「朱色の…」

今更か。まぁ、部屋が薄暗かったおかげで髪が赤っぽいのも、左目が真っ赤なことにも気づかれなかったんだけどね。

爪を腕に立てる。簡単に傷がついたそこから、赤が染み出してくる。

「そして、さようなら、枦の組長さん」

「ッ!?」

声をあげようとしたその口に傷つけた腕を押し付ける。

「っうが!?」

「ッ…」

激痛が走るけど、そんなの気にしてらんない。おっさんの呻き声1つ廊下にいる奴らに聞かれれば終わりだ。

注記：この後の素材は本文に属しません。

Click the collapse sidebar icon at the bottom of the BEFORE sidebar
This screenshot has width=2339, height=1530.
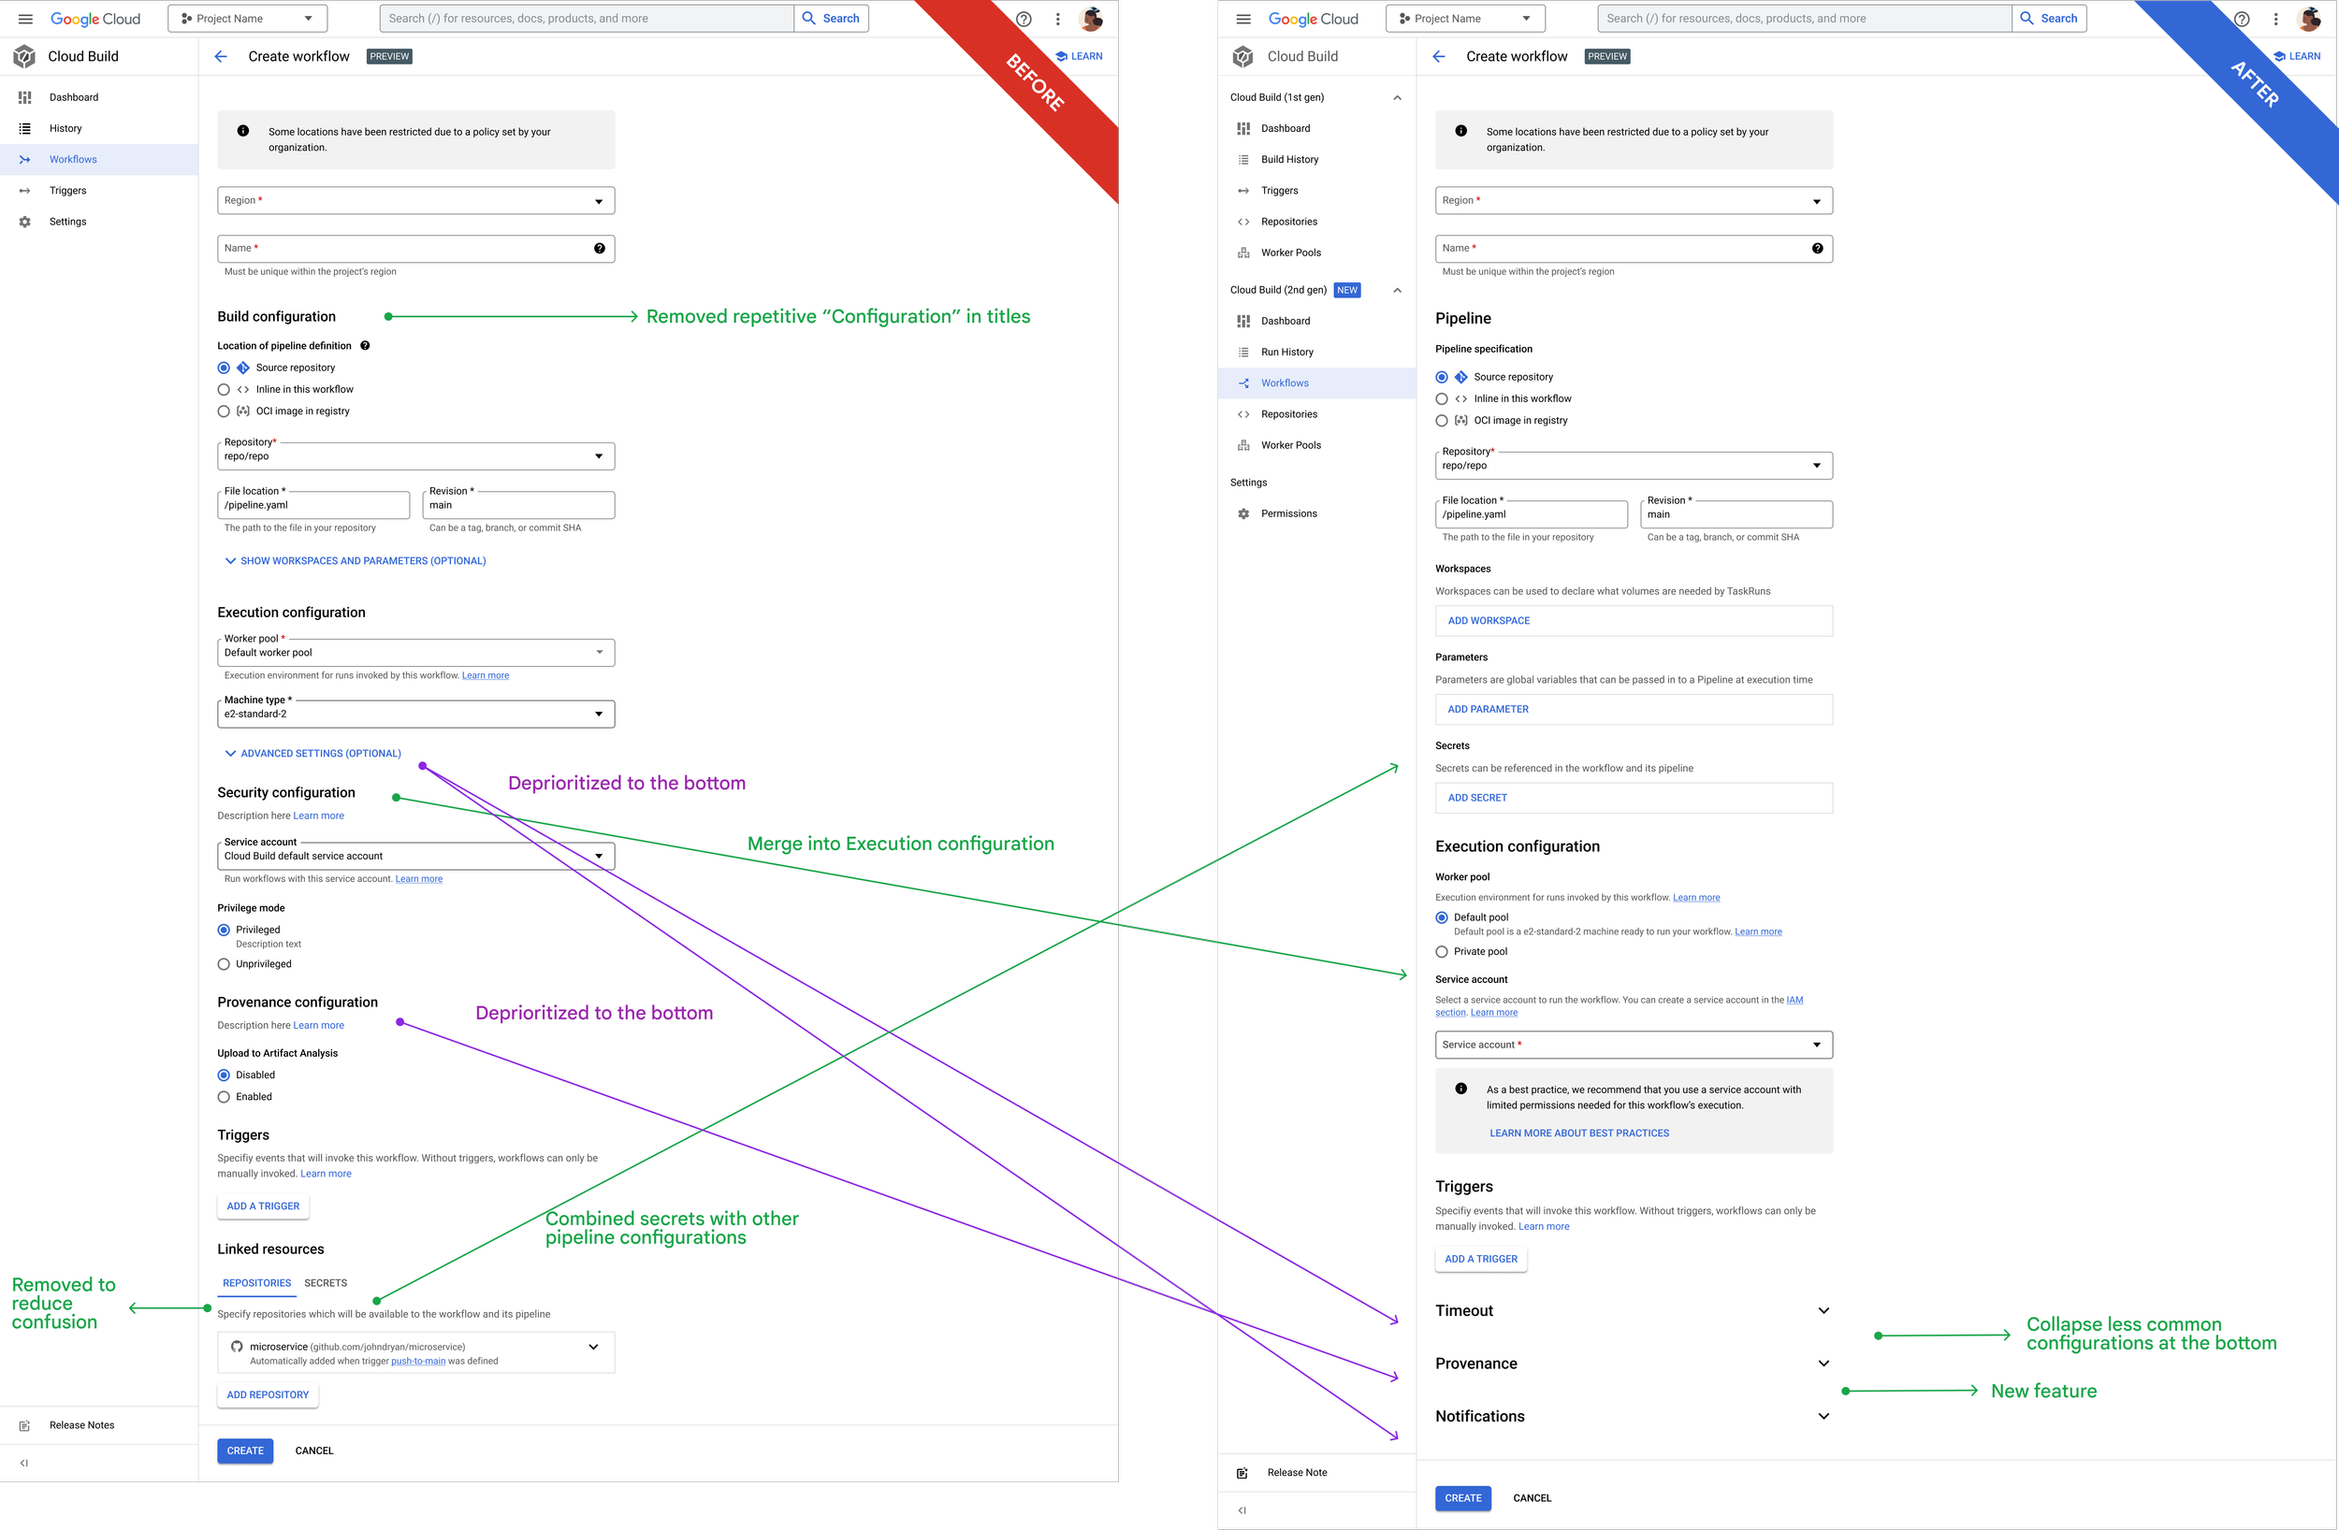[25, 1463]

しばらく抵抗を続けたおっさんだけど、徐々に白目向いて、完全に息絶えたのを確認してから腕を離す。

うわ、ひっどい歯形…。見てるだけでも気持ち悪い。

さてと…。どこまで踏み込んでるんだろ。

このままここで待つなんて甘いこと言ってらんないしなぁ…。

「組長!!急いでください!!!」

おお。気付かれてないとか最高。

噛まれた方の袖を裂いて肩のとこまで腕をむき出しにする。

噛まれた跡から流れる赤で左手を染め上げる。後処理大変そうだけど、そんな悠長なこと言ってらんない。

まぁ、赤は血が乾いたら死んじゃうから大丈夫でしょ。

呼吸を整えて、ベッドのギリギリ端で構える。

外にいる奴らも殺る。遠慮すれば、こっちが死ぬ。応援なんか待ってる場合じゃない。